Nicely named samples for Clear Labs

If you made it this far, you are probably ok playing with pipes and sed. Otherwise stick with the method above.

theiacov-gc-prepare.py pe-fastqs/ illumina_pe /opt/titan/data/artic-v3.primers.bed --fastq_ext "_001.fastq.gz" --tsv | \
    sed -E 's=-${RUN_ID}_S[0-9]+_L[0-9]+\t=\t=' > samples.txt

Oxford Nanopore

Alright ONT naming, this is a fun one because when we merge the multiple FASTQs associated with a barcode we probably name it different then you. But for example purposes, let's assume your ONT FASTQs look like this (they will not though!):

ls ont-fastqs/ | head -n5
A01_20119534.fastq.gz
A02_20119750.fastq.gz
A03_20121547.fastq.gz
A04_20140893.fastq.gz
A05_20137749.fastq.gz

Here, there is not real naming convension, so we can really break it down. But we do need to play with the parameters.

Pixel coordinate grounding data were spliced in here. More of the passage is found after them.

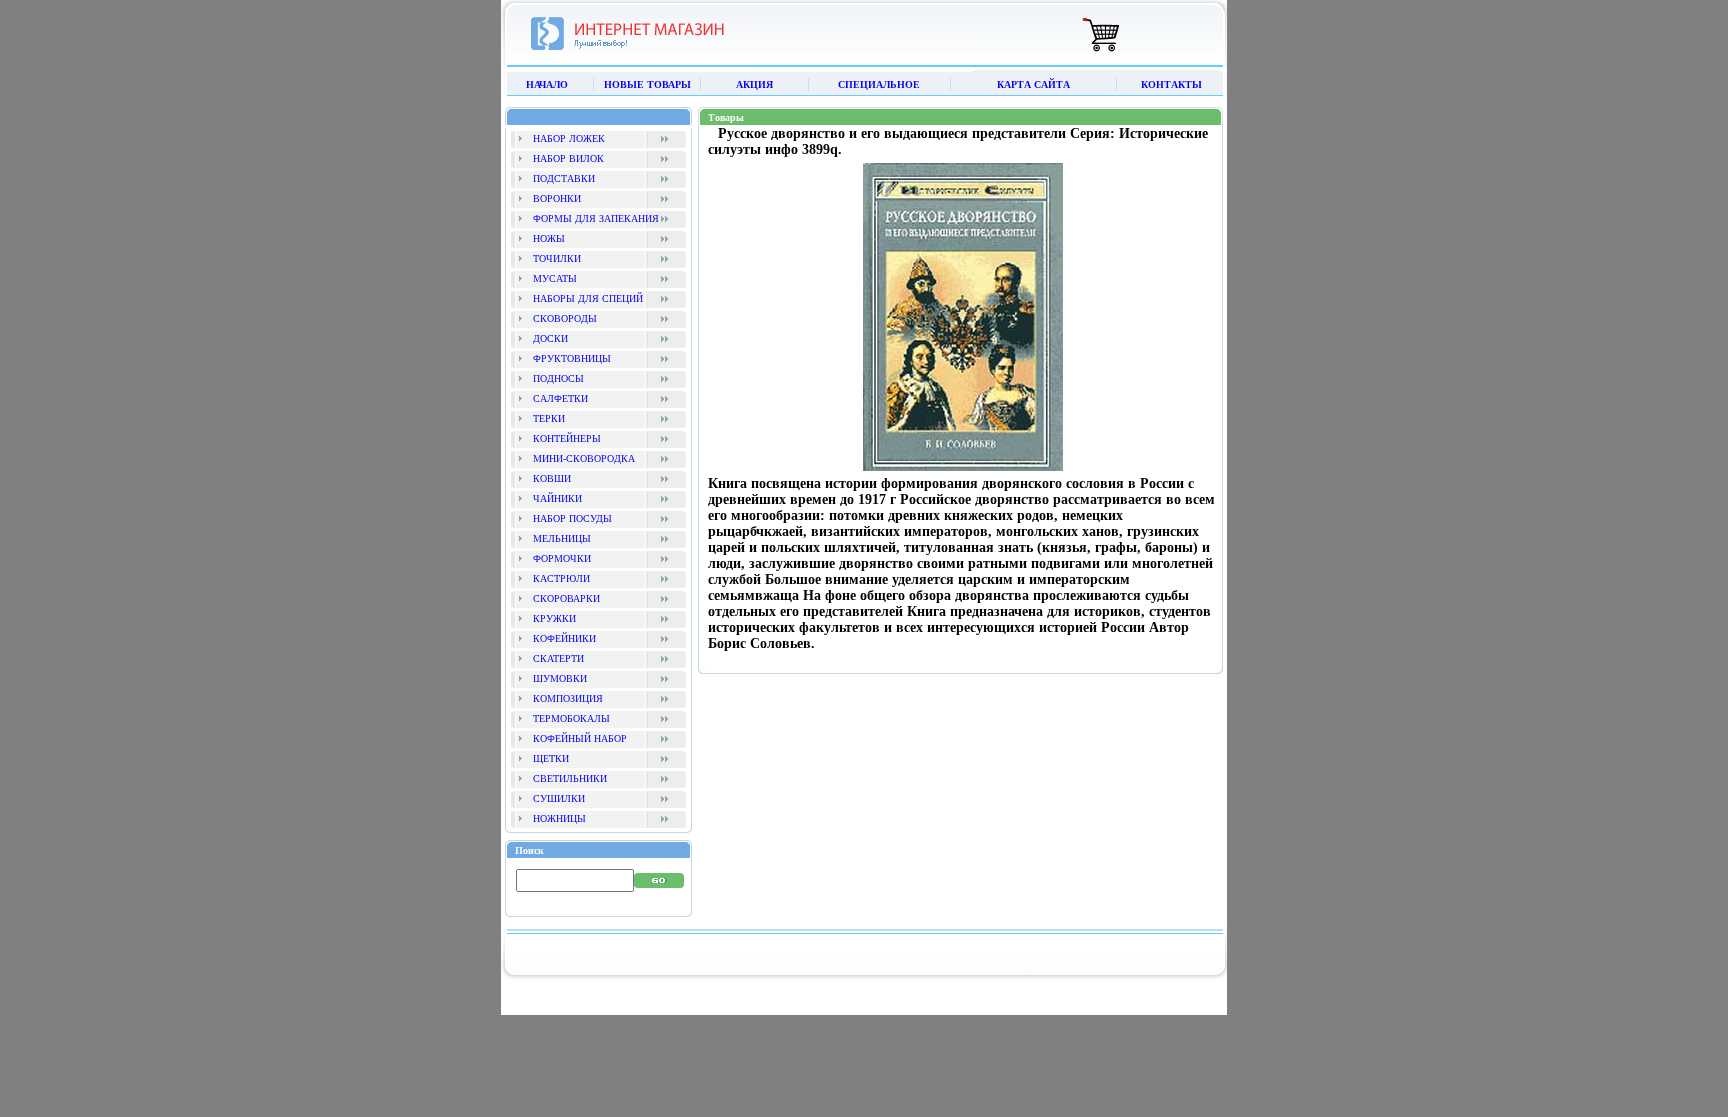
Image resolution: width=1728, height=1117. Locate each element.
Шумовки (560, 678)
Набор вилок (568, 158)
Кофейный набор (580, 738)
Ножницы (559, 818)
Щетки (551, 758)
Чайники (557, 498)
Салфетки (560, 398)
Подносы (558, 378)
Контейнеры (567, 438)
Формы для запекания (596, 218)
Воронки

theiacov-gc-prepare.py ont-fastqs/ ont /opt/titan/data/artic-v3.primers.bed --tsv
ERROR: "A01" must have equal paired-end read sets (R1 has 0 and R2 has 1), please check.
ERROR: "A02" must have equal paired-end read sets (R1 has 0 and R2 has 1), please check.
ERROR: "A03" must have equal paired-end read sets (R1 has 0 and R2 has 1), please check.
ERROR: "A04" must have equal paired-end read sets (R1 has 0 and R2 has 1), please check.
ERROR: "A05" must have equal paired-end read sets (R1 has 0 and R2 has 1), please check.

This is an easy fix tough. Since we have single-end reads, theiacov-gc-prepare.py is expecting the FASTQs to look like this ${SAMPLE_NAME}.fastq.gz. By default theiacov-gc-prepare.py splits readsets by the _ character, so it's thinking we have pair-end reads due to the _ in our FASTQ names.

We can use --fastq_separator to tell theiacov-gc-prepare to split on the . (character.